3. Natural disasters, environment and climate change
Since many families earn only enough to buy a little food each day, it can devastate families and communities when a natural disaster strikes.
For example, when a hurricane rips through a community, it can destroy houses, livestock and crops. It is nearly impossible for families with no savings to put their lives back together without help.
When food becomes harder to grow due to an increase in floods and droughts, the price of food goes up and can leave impoverished families unable to afford or have access to healthy foods.
4. Hunger and malnutrition
When a person is hungry and has no means to buy nutritious food, this can lead to malnourishment. Malnourishment weakens their immune system and leaves them open to getting sick quickly.
When they are weak from hunger, they won’t be strong enough to work.
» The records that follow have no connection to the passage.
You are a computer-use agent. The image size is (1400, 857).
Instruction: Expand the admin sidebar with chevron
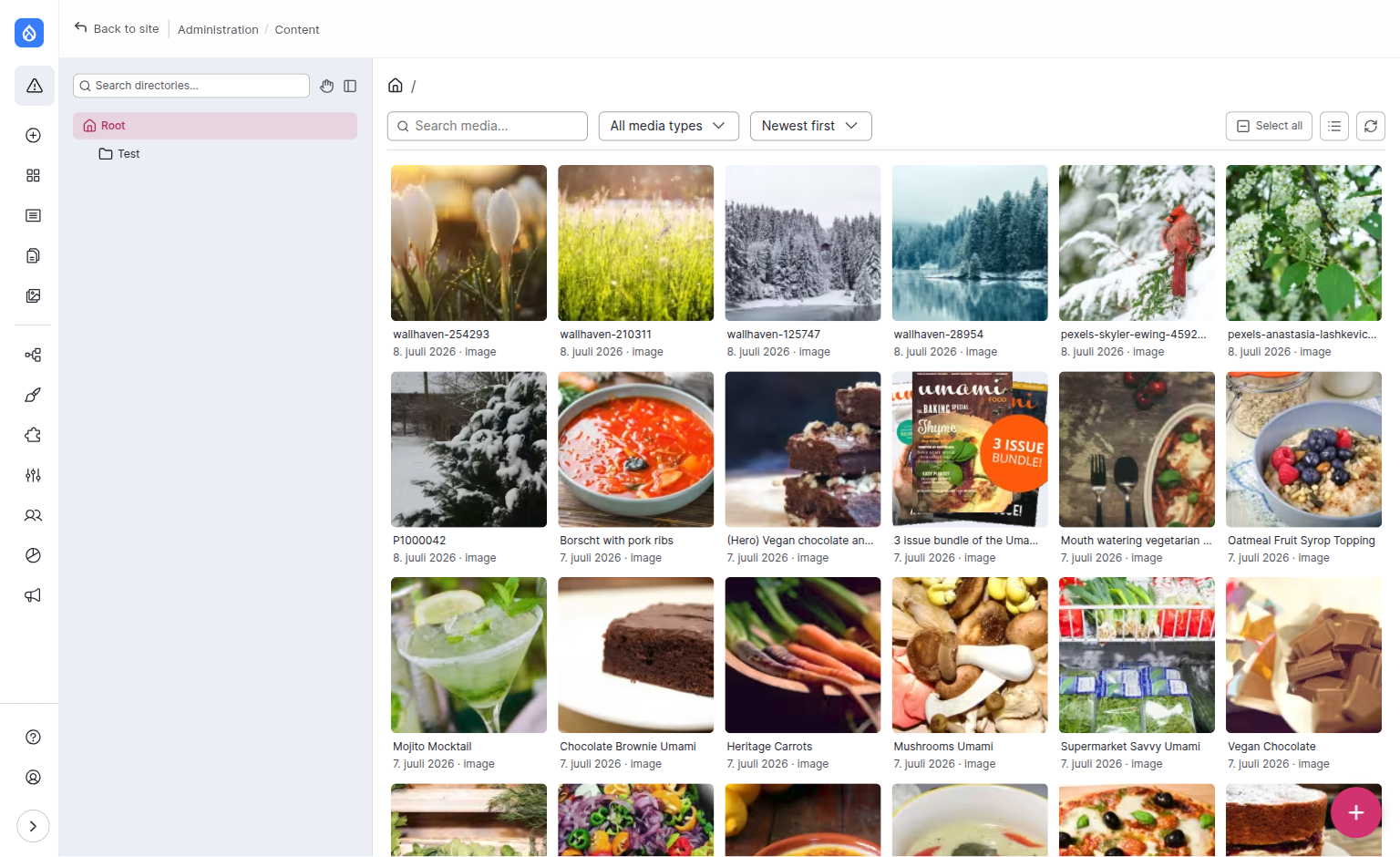33,826
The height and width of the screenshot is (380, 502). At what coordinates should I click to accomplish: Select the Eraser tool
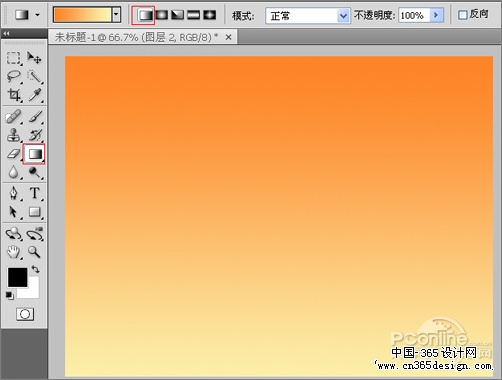pos(14,154)
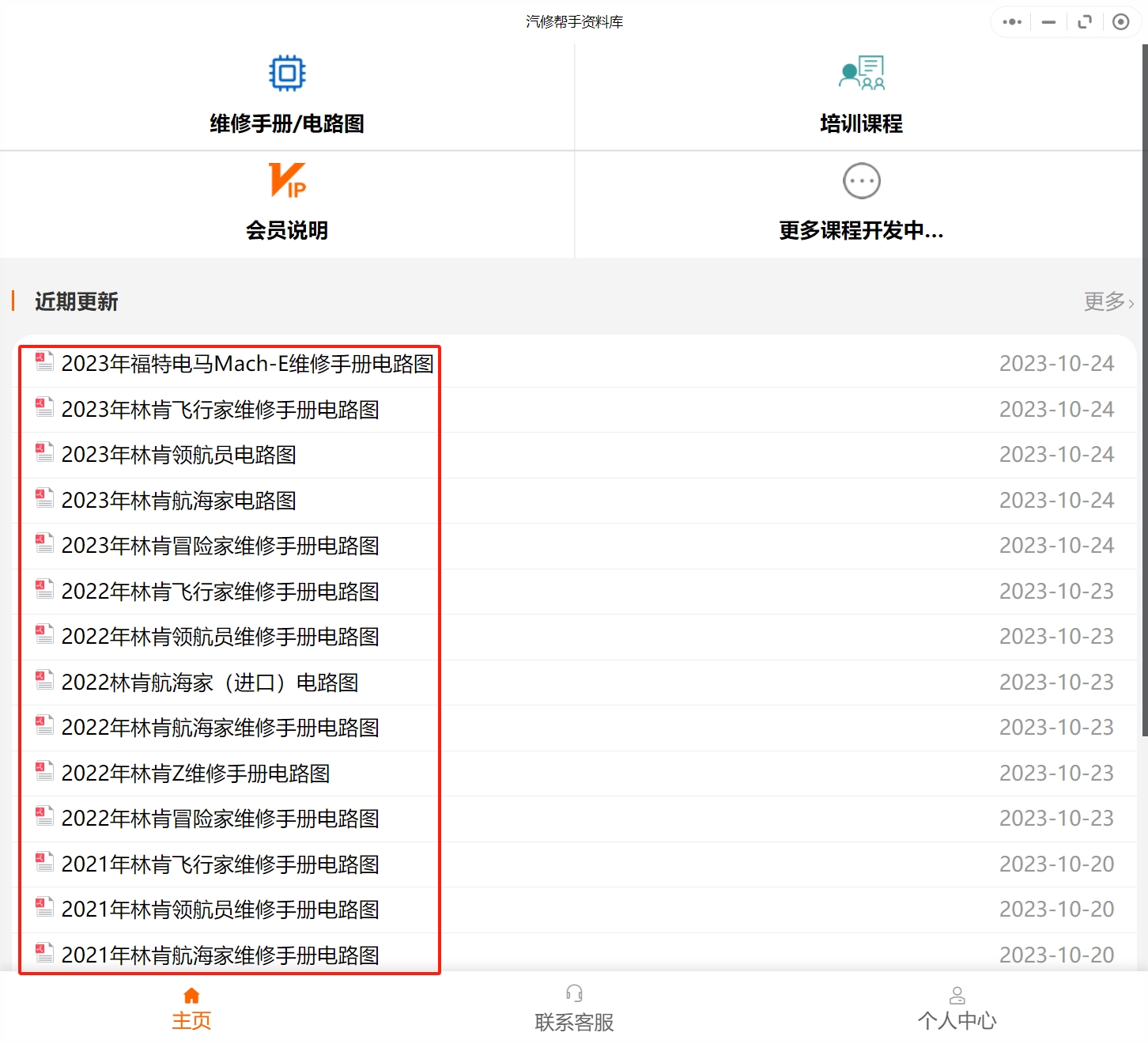Open 联系客服 via the headset icon
Screen dimensions: 1148x1044
click(574, 993)
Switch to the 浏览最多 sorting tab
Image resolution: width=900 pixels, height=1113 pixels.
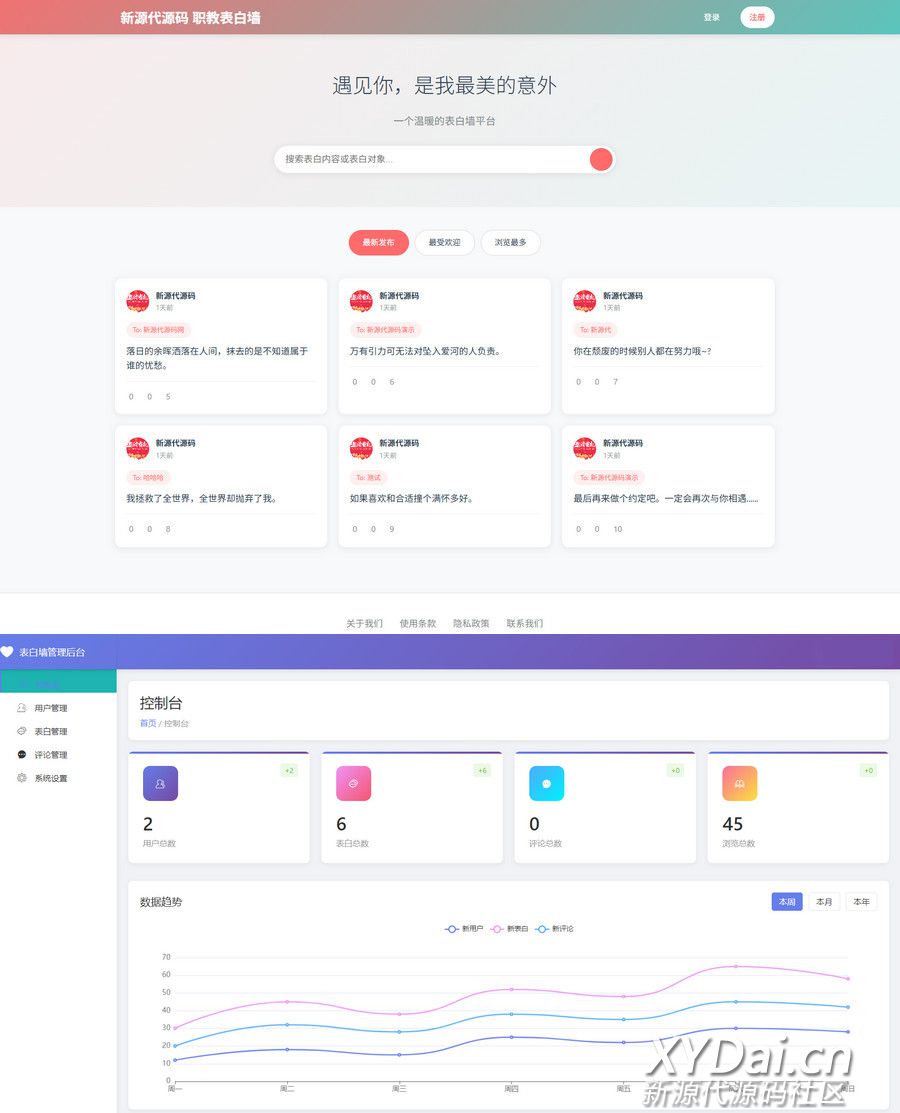pyautogui.click(x=510, y=243)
In children, malnutrition leads to wasting and stunting, which can be deadly.
If a child survives malnutrition but experiences stunted growth, their earning potential over their lifetime is significantly lower than that of a healthy child.
5. Inadequate healthcare systems
Treatable illnesses like asthma and diarrhea can be a death sentence for a sick child living in a needy family.
Without medical care, an infant is at high risk for many health-related issues in the first several months of life.
If there isn’t a nearby clinic with free or low-cost health care available, vulnerable families must travel far from their homes to reach a hospital or clinic. The money it costs to take a bus can deplete any money a family might have saved, pushing them deeper into poverty.
6. Public infrastructure
What happens when a road is blocked on your way to work? You will typically get routed to another lane. But what if you live in a rural area with only one road? You cannot go to work. A lack of quality public infrastructure can affect many public places and systems operated by governments like public hospitals and schools, roads, bridges, public transportation, water and sewage, electricity and public parks.
7. No access to clean water
When an impoverished family has no access to water, women and children spend hours walking to a water source that sometimes contains contaminated water for their families.
Instead, hours spent walking could be time spent working or in school getting an education – both ways to break the cycle of poverty.
8. Lack of government support
In the United States, we have social welfare and other programs in place to help after natural disasters and during hard times.
But in the developing countries of the Caribbean and Latin America, this type of support is not readily available.
Without the help of a local government to provide relief and rehabilitation, most families fall deeper into debt and extreme poverty.
How can we end global poverty?
By reminding ourselves that we all need each other.
God uses you to help the needy
“There will always be poor people in the land.” (Deuteronomy 15:11, NIV)
God commanded us not to turn away from those in need but to open our hands in both material and spiritual ways.
When you give to end poverty, you are opening your hands and helping someone who is suffering. In return, what you receive is the motivation to continue living out the Gospel.
Take action to alleviate poverty
The gospel of Christ invites each of us to reach out to our brothers and sisters living in extreme poverty.
As a Food For The Poor supporter, you can share your blessings with vulnerable families and communities who need you.
Your love for God endures and grows by providing education, food, housing, health care and other forms of relief and sustainable actions to children and families who need you.
Thank you for addressing poverty and obediently answering God’s command to never forget our impoverished brothers and sisters. United in God’s work, together we will fight to end poverty now.